Manhattan Bridge Flooded.jpg

Bebeto Matthews/AP Photo

Flooded streets under the Manhattan Bridge in Brooklyn, New York, October 29, 2012

One of the things that makes Sandy different from Katrina is that it’s a relatively clean story. The lessons of Katrina were numerous and painful—they had to do with race, with class, with the willful incompetence of a government that had put a professional Arabian horse fancier in charge of its rescue efforts.

Sandy, by contrast, has been pretty straightforward. It’s hit rich, poor, and middle class Americans with nearly equal power, though of course the affluent always have it easier in the aftermath of tragedy. Government officials prepared forthrightly for its arrival, and have refrained from paralysis and bickering in its wake. Which allows us to concentrate on the only really useful message it might deliver: that we live in a changed world, where we need both to adapt to the changes, and to prevent further changes so great that adaptation will be impossible.

Science and its practical consort Engineering mostly come out of this week with enhanced reputations. For some years now, various researchers have been predicting that such a trauma was not just possible but almost certain, as we raised the temperature and with it the level of the sea—just this past summer, for instance, scientists demonstrated that seas were rising faster near the northeast United States (for reasons having to do with alterations to the Gulf Stream) than almost anyplace on the planet. They had described, in the long run, the loaded gun, right down to a set of documents describing the precise risk to the New York subway system.

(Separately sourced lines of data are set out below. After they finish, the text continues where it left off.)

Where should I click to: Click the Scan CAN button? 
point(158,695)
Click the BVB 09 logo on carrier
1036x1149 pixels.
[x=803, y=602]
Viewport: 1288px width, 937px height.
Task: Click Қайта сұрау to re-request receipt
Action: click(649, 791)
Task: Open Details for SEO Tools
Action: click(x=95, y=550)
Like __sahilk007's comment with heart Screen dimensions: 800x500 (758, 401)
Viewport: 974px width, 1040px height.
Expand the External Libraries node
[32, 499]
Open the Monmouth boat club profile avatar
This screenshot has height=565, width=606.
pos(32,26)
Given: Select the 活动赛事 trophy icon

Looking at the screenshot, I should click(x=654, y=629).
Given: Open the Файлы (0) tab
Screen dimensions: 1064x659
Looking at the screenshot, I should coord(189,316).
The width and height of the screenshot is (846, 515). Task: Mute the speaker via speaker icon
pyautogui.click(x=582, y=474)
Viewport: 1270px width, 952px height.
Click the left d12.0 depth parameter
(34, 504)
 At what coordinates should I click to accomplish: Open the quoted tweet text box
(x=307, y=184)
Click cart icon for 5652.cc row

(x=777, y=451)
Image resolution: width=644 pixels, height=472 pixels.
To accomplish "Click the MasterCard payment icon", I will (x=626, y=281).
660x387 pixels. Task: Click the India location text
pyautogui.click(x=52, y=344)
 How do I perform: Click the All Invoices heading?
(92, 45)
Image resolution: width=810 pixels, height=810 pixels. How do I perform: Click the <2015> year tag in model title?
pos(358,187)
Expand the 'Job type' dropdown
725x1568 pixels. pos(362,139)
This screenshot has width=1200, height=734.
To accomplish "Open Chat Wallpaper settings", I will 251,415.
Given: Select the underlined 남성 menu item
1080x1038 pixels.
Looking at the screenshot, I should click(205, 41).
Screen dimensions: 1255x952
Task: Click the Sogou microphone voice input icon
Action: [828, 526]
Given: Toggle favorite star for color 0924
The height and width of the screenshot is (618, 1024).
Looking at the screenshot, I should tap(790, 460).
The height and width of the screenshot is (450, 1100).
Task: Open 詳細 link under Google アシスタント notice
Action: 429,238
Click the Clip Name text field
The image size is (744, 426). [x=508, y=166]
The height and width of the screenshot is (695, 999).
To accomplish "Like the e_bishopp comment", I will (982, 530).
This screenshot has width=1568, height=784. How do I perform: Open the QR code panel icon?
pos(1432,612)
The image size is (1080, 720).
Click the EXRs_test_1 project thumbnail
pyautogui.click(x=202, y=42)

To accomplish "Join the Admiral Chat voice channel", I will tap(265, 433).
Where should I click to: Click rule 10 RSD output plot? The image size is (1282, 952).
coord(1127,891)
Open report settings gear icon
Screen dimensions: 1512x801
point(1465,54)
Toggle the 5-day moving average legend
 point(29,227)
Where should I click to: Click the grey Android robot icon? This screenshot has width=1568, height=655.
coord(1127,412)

As nature pulled the trigger in mid-October, when a tropical wave left Africa and moved into the Atlantic and began to spin, scientists were able to do the short-term work of hurricane forecasting with almost eerie precision. Days before Sandy came ashore we not only knew approximately where it would go, but that its barometric pressure would drop below previous records and hence that its gushing surge would set new marks. The computer models dealt with the weird hybrid nature of the storm—a tropical cyclone hitting a blocking front—with real aplomb; it was a bravura performance.